Гутьеррец. Все это истинная правда: если твое предположение окажется справедливым, мы будем вполне счастливы, по крайней мере на несколько дней.
Колумб. Хотя, с своей стороны, я не осмеливаюсь обещать верного успеха, но надеюсь, что мы скоро будем наслаждаться им. В последние дни лот касается дна, и качество земли, которая остается на нем, кажется мне добрым знаком. К вечеру облака вокруг солнца представляются иной формы и другого цвета, нежели как были прежде. Воздух, как ты сам чувствуешь, стал нежнее и теплее. Полного и постоянного ветра уже нет, — он сделался переменчив и неустойчив, как будто имеет какое-нибудь препятствие на своем пути. А тростниковая ветвь, которая недавно проплыла мимо нас и, как мне показалось, была немного разрезана? А другая древесная веточка с красными и свежими ягодами? Наконец, хотя полеты птиц не раз меня обманывали, но они с каждым днем становятся все чаще и многочисленнее; да кроме того, в стаях появляются птицы, которые по форме нисколько не походят на морских. Словом, все эти признаки, взятые вместе, внушают мне надежду на великое и доброе будущее!
Гутьеррец. Дай Бог, чтобы она на этот раз оправдалась!
XIII.
Коперник.
Первый Час дня и Солнце.
Первый Час. Доброго утра, ваша светлость.
Солнце. Скорее — доброй ночи...
Первый Час. Лошади готовы;
Солнце. Хорошо.
Первый Час.
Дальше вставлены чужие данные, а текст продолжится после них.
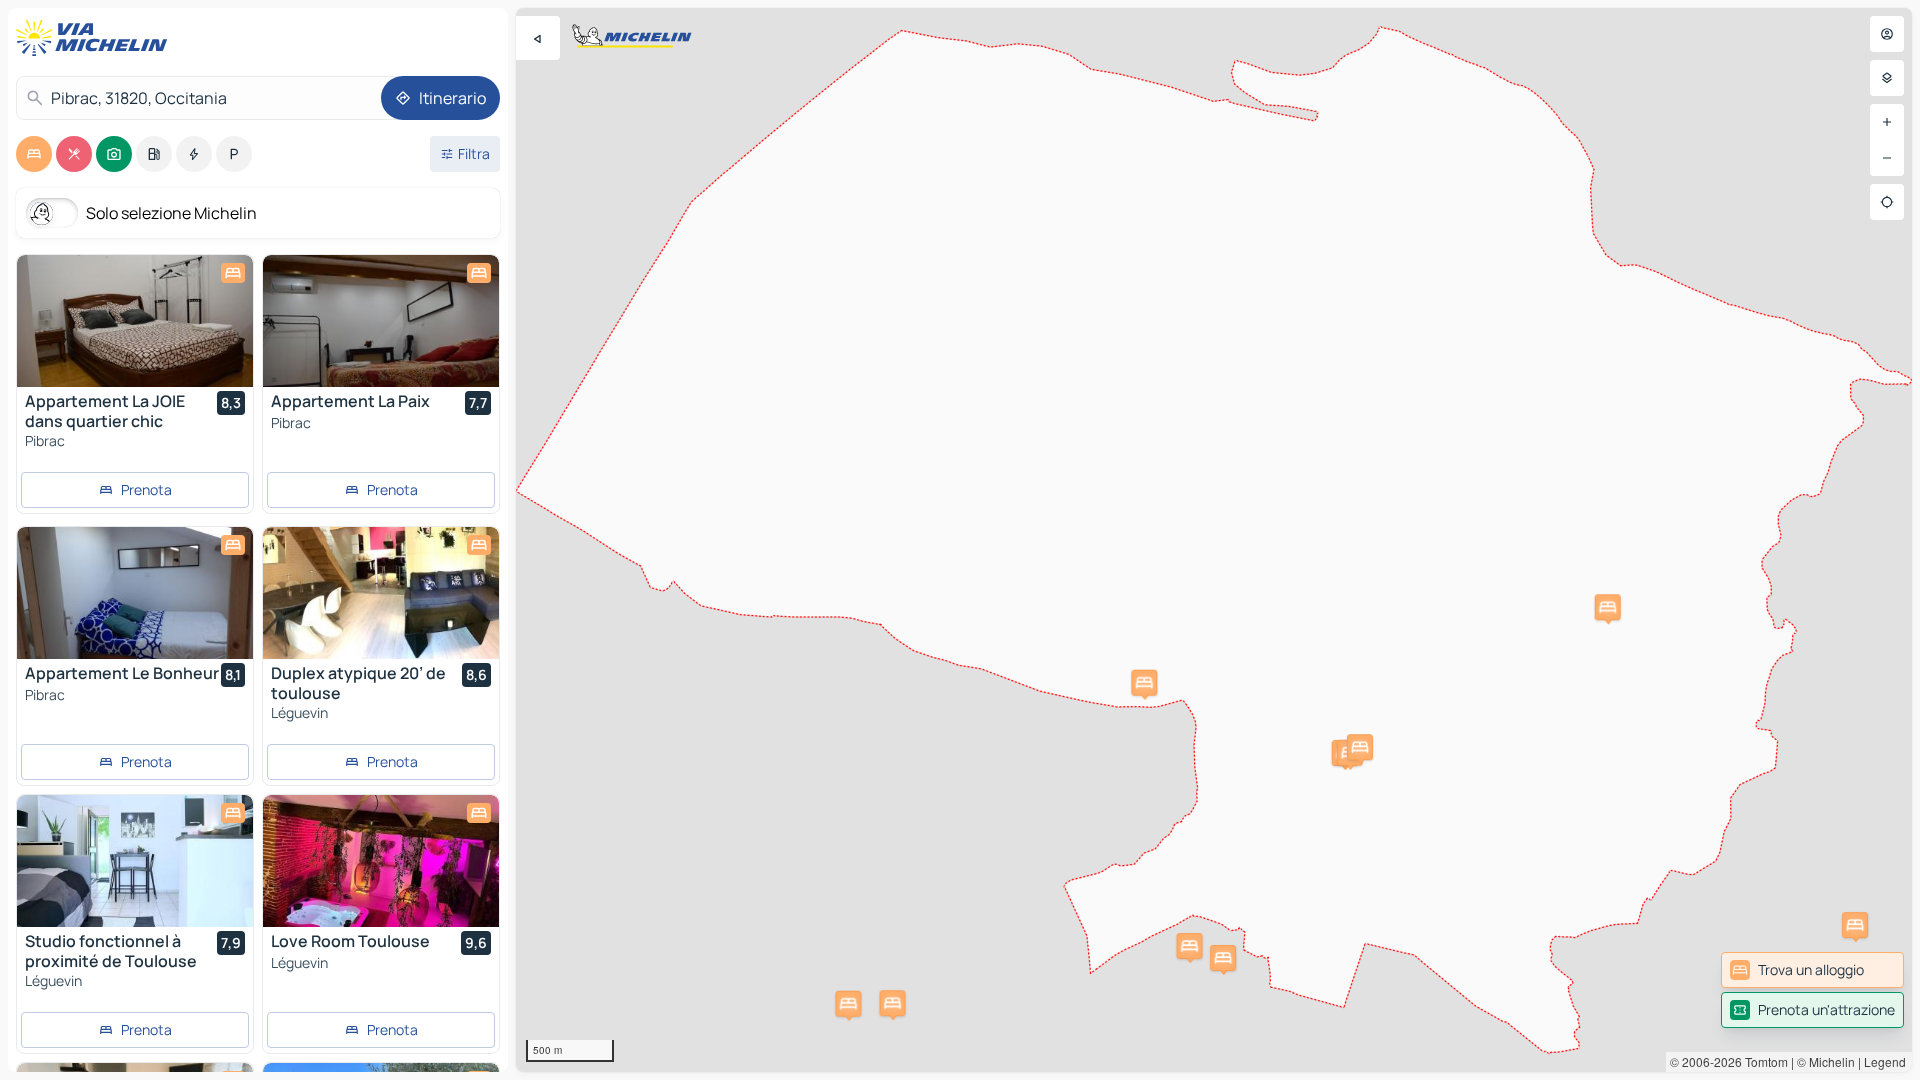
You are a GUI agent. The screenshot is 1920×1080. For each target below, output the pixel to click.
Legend (1885, 1061)
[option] (34, 154)
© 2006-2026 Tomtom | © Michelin (1762, 1061)
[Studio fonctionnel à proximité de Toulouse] (135, 861)
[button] (1360, 747)
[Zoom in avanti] (1887, 122)
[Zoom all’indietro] (1887, 158)
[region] (1214, 540)
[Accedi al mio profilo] (1887, 34)
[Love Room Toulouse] (381, 861)
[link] (1812, 970)
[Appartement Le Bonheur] (135, 593)
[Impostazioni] (1887, 78)
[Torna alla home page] (96, 38)
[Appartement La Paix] (381, 321)
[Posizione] (1887, 202)
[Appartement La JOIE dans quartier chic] (135, 321)
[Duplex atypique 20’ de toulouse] (381, 593)
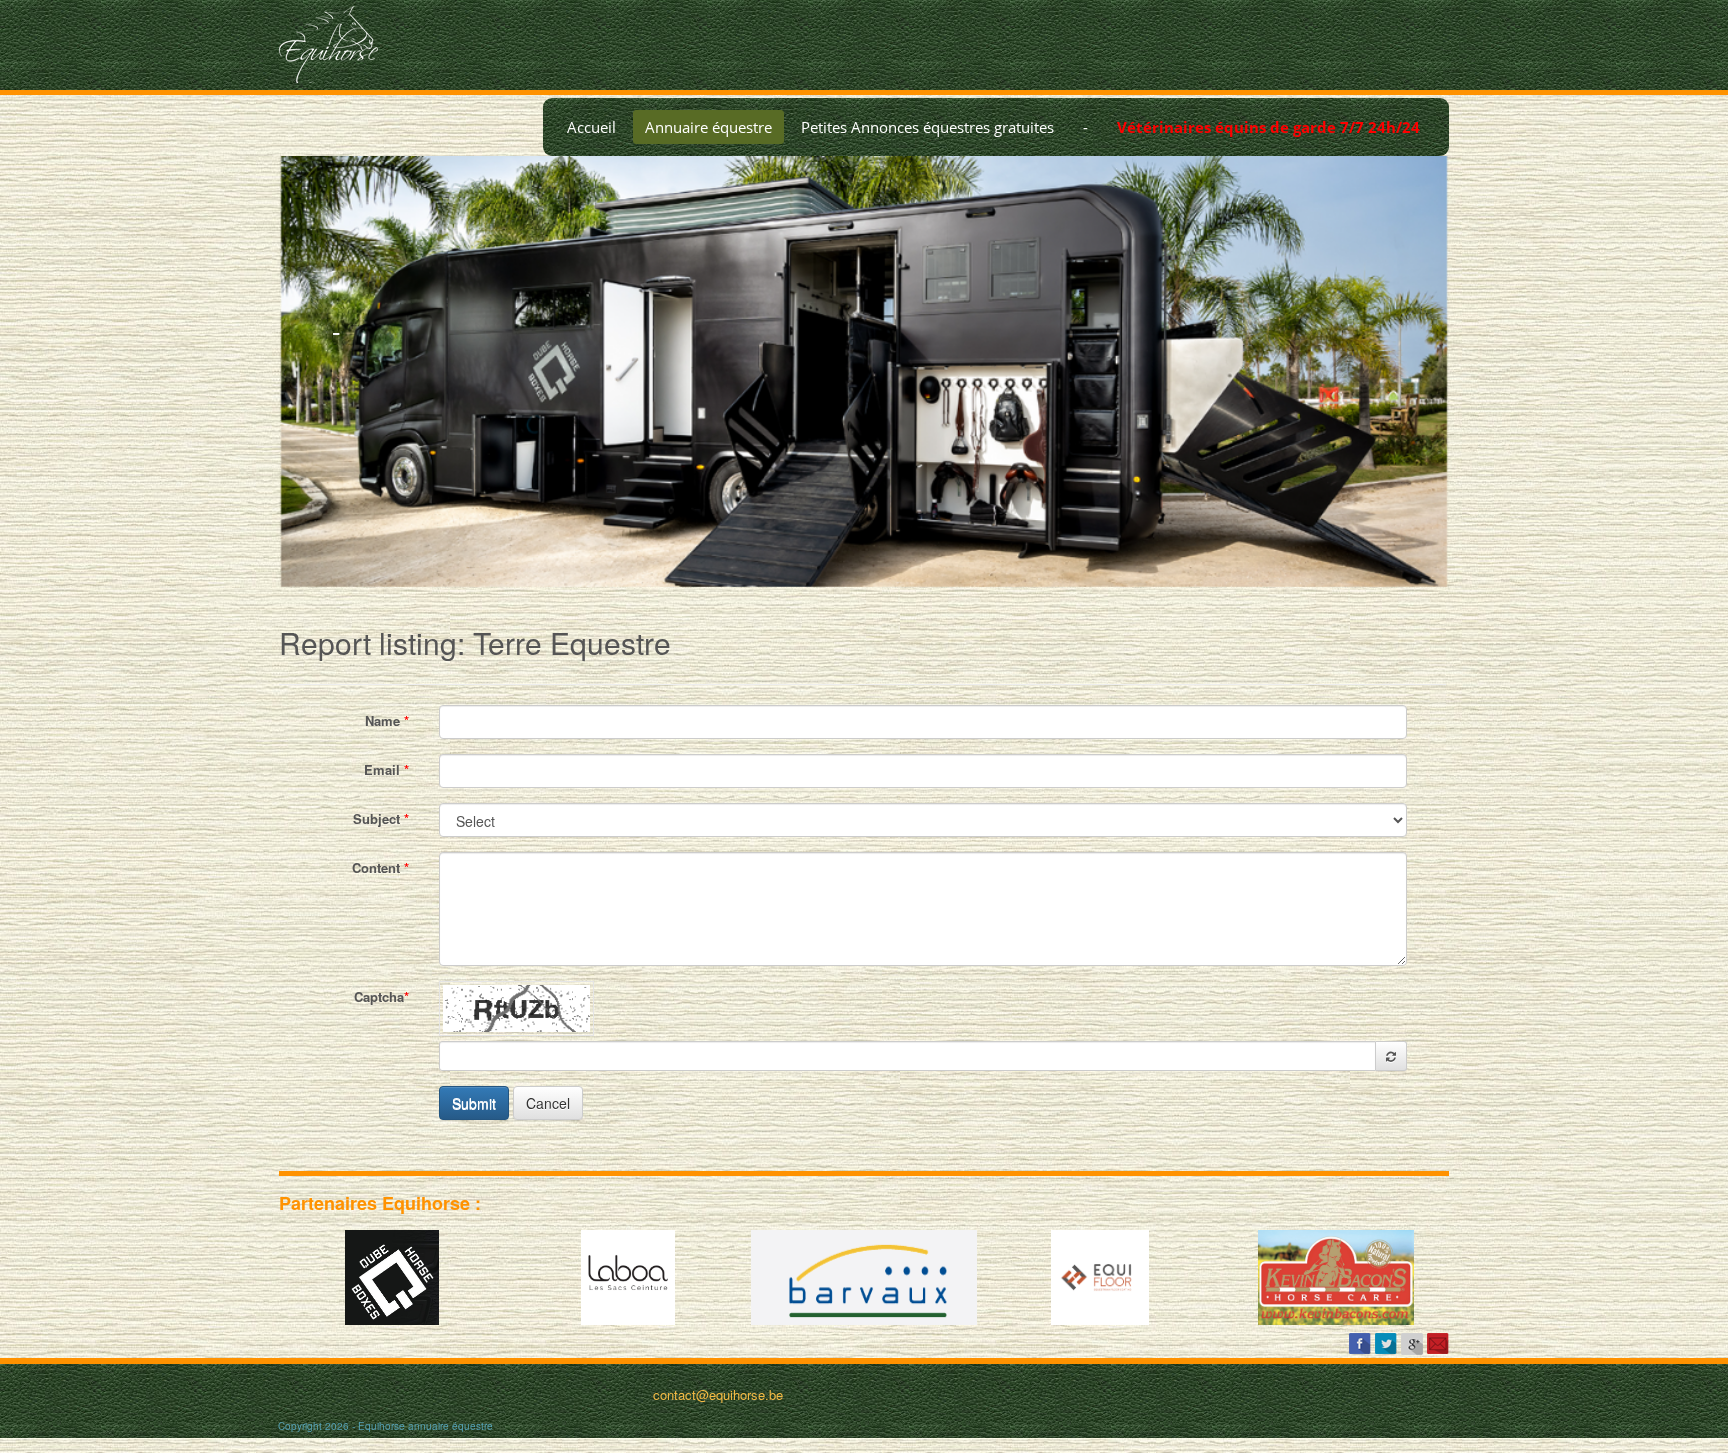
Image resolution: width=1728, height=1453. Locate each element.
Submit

Утренняя звезда уже давно показалась.
Солнце. Хорошо. Ступай себе.
Первый Час. Что желает сказать этим ваша светлость?
Солнце. Желаю сказать, чтоб ты оставил меня в покое.
Первый Час. Но, ваша светлость, ночь продолжалась столько времени, что уже не в состоянии более продолжаться. Если мы замешкаемся, может произойти беспорядок...
Солнце. Пусть происходит, что угодно, — я не двинусь с места.
Первый Час. О ваша светлость, что-же это? Вы чувствуете себя дурно?
Солнце. Я чувствую только то, что не двинусь с места, а потому ты можешь отправляться, куда тебе угодно.
Первый Час. Как-же я могу идти, когда вы изволите оставаться дома? Ведь я — Первый Час дня, а дня не может быть, если ваша светлость не удостоит выйти, по обыкновению.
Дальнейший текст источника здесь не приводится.